Ozzie and Steve would tell me some of the questions Brad would pose to them. My two roomies would answer with “Wait til the weather warms up, we will see a little more of him then,” and “he has a lot of important unspeakable business to do.”
The dichotomy of Brad and I was more perception than reality. Somewhere in the space of that year we grew to have an affection for each other. The nerdy freshman and the self-absorbed senior had more in common than either one could have ever imagined.

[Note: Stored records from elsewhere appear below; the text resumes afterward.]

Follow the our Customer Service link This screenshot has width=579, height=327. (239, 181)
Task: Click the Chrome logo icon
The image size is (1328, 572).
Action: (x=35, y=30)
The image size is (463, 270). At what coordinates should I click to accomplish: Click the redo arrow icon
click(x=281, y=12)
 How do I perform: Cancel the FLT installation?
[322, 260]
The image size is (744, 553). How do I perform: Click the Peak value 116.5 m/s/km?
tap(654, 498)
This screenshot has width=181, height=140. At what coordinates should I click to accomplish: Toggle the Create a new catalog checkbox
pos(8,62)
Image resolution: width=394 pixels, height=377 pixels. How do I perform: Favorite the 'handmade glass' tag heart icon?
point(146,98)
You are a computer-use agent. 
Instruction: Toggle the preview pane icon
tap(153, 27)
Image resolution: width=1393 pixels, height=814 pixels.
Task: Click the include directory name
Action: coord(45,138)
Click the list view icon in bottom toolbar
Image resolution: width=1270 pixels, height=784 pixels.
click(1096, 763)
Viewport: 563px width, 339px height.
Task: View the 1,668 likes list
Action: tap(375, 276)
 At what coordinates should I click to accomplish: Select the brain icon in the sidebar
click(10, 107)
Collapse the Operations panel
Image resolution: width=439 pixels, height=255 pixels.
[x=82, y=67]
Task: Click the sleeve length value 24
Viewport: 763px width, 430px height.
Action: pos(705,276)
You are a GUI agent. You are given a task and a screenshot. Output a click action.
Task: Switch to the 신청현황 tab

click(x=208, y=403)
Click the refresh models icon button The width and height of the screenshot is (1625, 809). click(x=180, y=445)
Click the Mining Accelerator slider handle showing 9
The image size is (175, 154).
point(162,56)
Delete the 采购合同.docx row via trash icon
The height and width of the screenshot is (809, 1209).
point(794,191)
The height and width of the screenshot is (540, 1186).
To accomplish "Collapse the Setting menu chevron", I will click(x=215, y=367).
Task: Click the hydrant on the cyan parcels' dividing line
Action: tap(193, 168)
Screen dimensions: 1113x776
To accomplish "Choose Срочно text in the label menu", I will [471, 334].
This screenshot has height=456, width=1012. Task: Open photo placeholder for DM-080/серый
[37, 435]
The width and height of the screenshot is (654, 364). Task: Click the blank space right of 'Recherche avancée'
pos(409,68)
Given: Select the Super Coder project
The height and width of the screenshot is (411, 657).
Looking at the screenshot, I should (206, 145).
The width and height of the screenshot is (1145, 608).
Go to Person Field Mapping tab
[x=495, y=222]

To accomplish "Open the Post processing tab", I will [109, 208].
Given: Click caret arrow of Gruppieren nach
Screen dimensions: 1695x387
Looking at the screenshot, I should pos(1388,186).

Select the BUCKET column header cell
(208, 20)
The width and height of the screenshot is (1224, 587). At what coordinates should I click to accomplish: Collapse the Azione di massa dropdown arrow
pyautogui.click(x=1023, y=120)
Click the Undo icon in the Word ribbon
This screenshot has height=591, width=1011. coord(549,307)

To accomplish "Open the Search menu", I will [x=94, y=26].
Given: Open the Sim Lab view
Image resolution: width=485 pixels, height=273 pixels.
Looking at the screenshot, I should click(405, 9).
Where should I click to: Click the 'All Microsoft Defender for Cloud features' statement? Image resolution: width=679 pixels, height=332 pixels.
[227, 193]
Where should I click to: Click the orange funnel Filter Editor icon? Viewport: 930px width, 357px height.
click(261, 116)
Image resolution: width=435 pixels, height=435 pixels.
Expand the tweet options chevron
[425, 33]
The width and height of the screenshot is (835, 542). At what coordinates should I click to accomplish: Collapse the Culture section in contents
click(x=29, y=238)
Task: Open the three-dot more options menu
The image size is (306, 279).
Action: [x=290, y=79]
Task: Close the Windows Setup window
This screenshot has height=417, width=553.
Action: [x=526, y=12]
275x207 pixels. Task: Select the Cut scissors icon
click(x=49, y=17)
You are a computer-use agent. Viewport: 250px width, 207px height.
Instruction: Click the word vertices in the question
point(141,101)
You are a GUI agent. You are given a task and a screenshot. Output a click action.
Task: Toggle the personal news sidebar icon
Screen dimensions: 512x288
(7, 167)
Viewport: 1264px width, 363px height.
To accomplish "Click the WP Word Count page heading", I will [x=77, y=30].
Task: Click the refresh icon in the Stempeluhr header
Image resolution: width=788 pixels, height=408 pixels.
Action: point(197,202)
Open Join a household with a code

The two cars were still in Pennsylvania when they got off Route 22. The rain had subsided and it was hot enough that steam was rising from the ground. I parked and caught up with the three people who had been my biggest supporters during my four years in college. For such a special day, a day of beginning and a day of ending, the talk at dinner was ambiguous. I think my parents were relieved that I had made it through college with a degree and in one piece. Sue was happy she wouldn’t have to type any more of my mundane history papers. The name of the restaurant was “The Old Homestead” and it was busy for a Sunday evening. I was unusually reflective as I devoured my steak and drank my suds. I was leaving a place that I had considered my home. I was leaving my friends and I was leaving behind four years at Muhlenberg that had shaped who I was going to be for the remainder of my life. I was going back to a world I use to know but had left behind both figuratively and literally. I did not have a job or a specific plan for the future. Yet on that night, I felt accomplished, I felt secure, and more importantly, I felt confident. Back in the car deep into New York, Supertramps’ song played again. “When you look through the years and see what you could have been…What you might have been.” Thanks to my years at Muhlenberg, for the first time in my life I was sure who I was.